--- Collection entries ---

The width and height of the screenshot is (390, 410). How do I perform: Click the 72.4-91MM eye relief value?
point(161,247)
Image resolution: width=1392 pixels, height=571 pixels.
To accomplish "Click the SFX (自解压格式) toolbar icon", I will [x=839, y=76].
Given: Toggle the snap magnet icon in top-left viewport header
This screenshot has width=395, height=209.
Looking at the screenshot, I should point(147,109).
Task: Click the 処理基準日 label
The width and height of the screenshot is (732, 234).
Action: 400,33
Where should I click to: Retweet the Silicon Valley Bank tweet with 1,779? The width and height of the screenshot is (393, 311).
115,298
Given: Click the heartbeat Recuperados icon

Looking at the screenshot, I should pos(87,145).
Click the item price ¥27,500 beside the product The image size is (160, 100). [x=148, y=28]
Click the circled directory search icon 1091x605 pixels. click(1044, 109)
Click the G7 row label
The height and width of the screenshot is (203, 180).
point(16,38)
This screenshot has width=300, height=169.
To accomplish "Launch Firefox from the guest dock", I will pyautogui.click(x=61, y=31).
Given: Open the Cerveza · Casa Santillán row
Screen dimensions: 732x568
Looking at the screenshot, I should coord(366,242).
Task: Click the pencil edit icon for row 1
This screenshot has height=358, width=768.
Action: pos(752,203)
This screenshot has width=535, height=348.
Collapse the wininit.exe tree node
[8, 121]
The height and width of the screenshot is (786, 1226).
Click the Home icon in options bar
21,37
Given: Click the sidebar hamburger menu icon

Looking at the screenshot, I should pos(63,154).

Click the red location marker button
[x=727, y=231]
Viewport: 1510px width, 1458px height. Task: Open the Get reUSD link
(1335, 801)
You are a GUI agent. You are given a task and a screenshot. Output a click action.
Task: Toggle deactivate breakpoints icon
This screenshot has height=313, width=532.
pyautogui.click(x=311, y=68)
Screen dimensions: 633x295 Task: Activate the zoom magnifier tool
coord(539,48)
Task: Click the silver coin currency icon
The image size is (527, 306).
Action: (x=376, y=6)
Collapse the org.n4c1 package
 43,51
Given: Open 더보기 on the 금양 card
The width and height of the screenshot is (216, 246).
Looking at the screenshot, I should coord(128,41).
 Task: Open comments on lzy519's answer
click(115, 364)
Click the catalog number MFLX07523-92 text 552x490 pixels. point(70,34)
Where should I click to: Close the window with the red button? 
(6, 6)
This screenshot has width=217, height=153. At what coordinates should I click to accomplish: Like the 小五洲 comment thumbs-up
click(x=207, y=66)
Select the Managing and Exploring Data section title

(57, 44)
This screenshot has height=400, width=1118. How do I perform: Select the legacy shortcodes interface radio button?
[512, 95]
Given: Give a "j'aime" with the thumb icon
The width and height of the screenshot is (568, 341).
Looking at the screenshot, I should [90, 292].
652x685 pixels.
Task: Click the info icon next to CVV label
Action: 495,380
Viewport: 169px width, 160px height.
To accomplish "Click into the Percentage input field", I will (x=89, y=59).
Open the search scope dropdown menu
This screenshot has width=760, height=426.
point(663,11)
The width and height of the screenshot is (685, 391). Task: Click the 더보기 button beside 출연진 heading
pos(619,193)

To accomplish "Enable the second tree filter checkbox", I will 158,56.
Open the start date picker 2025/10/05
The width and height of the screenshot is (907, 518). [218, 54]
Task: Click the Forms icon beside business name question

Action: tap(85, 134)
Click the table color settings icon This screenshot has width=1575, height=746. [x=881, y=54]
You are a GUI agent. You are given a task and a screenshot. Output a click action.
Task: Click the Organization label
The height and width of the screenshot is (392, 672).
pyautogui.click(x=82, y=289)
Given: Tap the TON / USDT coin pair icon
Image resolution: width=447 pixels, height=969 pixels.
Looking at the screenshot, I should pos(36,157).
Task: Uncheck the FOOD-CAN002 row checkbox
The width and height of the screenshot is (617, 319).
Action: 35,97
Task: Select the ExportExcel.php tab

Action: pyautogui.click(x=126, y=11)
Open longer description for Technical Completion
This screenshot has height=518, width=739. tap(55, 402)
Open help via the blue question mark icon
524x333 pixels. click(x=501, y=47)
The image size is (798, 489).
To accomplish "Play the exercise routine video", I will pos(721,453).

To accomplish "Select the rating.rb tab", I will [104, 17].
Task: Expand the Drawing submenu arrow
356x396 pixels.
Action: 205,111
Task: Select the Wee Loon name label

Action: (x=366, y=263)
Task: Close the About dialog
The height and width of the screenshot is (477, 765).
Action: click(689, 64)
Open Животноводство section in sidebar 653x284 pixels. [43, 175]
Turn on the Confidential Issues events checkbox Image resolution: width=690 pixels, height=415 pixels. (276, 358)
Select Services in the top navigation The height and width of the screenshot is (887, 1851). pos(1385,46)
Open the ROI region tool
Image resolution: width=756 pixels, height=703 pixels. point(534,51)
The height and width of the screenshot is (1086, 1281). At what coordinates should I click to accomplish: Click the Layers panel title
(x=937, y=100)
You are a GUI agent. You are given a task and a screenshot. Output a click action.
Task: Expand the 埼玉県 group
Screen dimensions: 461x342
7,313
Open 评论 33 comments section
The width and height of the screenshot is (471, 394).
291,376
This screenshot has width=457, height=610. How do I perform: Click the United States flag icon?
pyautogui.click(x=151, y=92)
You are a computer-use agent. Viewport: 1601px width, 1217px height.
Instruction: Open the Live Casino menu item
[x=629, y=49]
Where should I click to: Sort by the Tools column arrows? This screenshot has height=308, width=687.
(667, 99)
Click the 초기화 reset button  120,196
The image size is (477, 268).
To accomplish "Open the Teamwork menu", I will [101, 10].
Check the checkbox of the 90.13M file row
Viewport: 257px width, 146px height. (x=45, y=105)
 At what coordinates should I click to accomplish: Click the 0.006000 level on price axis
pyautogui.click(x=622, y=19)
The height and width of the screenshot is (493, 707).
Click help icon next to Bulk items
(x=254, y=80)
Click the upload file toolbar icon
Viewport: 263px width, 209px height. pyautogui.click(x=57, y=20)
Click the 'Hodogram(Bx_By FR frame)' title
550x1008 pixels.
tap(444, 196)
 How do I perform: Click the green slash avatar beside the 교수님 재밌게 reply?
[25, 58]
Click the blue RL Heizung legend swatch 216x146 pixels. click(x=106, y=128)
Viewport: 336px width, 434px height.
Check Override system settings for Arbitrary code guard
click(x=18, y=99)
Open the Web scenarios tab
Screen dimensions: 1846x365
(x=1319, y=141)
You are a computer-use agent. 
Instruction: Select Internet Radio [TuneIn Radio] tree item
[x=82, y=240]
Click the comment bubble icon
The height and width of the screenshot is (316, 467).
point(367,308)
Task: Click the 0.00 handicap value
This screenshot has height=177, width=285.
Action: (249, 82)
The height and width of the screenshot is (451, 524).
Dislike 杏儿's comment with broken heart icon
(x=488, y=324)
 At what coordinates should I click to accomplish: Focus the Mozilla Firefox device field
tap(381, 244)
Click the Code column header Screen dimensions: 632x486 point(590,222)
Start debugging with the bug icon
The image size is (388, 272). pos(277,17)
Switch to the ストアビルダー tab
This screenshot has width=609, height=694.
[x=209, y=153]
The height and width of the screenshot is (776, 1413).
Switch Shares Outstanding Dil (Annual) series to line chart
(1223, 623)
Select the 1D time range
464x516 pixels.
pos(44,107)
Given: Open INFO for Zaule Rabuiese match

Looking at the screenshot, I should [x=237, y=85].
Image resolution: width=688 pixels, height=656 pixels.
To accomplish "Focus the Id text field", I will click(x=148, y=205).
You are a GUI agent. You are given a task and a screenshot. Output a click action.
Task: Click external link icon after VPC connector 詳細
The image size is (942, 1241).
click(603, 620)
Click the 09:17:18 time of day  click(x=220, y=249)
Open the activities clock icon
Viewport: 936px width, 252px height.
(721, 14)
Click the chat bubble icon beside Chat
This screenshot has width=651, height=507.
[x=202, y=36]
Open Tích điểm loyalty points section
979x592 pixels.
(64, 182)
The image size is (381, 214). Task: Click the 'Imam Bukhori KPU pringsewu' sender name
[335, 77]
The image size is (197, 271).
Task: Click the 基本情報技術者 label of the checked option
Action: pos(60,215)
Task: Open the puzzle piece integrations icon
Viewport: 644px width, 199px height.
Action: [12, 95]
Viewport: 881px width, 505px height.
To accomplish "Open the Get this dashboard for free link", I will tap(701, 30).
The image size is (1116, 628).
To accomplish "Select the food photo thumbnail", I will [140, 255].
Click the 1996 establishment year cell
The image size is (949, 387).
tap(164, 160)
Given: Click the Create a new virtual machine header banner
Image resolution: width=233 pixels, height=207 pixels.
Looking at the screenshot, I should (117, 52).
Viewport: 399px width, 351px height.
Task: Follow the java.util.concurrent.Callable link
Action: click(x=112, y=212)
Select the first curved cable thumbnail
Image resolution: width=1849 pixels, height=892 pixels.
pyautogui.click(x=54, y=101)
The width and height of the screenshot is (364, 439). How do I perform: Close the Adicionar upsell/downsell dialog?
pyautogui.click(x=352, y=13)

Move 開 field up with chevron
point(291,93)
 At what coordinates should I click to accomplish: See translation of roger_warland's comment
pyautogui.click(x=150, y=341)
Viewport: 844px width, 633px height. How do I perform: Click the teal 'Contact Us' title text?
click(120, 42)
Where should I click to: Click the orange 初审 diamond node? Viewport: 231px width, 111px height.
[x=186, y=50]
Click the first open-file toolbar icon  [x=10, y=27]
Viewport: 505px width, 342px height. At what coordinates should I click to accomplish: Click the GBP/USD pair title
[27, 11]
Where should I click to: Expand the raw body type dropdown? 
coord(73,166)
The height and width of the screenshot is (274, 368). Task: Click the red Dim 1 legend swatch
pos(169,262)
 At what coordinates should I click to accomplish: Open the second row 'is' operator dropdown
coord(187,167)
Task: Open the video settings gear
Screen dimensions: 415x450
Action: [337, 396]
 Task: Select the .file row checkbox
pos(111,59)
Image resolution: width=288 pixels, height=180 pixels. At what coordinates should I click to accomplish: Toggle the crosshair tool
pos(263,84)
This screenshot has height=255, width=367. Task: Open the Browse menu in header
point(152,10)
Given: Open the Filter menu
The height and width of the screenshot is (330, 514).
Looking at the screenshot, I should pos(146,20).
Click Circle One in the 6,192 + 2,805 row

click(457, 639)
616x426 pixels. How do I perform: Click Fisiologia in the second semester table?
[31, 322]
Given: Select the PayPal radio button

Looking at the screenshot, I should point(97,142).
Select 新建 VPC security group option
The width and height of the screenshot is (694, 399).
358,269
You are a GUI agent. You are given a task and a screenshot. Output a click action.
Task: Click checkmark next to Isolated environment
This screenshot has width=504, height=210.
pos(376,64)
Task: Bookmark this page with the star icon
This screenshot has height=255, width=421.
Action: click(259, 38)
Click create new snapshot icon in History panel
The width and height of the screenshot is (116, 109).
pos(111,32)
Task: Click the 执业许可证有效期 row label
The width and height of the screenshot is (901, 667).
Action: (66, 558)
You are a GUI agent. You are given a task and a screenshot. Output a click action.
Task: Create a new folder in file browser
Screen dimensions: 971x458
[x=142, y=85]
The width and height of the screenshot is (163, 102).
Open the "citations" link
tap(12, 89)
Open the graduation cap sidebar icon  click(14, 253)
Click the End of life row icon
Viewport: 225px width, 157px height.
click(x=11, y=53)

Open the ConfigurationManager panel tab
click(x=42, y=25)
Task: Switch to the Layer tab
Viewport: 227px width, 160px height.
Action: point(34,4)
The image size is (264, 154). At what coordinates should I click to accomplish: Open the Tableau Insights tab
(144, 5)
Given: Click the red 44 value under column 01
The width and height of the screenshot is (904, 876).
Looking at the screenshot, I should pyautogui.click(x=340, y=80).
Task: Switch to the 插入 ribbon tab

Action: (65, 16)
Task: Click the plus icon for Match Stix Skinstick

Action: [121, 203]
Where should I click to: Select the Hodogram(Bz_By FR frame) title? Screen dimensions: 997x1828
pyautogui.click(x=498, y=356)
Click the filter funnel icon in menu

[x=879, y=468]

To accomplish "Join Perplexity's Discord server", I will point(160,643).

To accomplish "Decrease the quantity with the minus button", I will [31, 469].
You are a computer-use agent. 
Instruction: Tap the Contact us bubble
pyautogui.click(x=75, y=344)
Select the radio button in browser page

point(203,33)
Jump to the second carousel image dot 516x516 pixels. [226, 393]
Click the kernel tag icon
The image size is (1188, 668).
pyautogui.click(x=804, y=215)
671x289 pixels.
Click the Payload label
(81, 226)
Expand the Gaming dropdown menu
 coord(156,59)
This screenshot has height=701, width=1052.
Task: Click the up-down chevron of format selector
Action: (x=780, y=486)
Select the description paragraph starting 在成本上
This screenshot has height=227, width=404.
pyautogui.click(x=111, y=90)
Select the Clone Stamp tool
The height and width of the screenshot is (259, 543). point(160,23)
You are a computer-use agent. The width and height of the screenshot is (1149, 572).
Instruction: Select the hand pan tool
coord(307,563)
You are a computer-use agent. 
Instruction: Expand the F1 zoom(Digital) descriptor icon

--- Exercise instructions ---
Check each line above for the word "coin" and give the number of lines that have it, nothing else.

--- Result for this exercise ---
2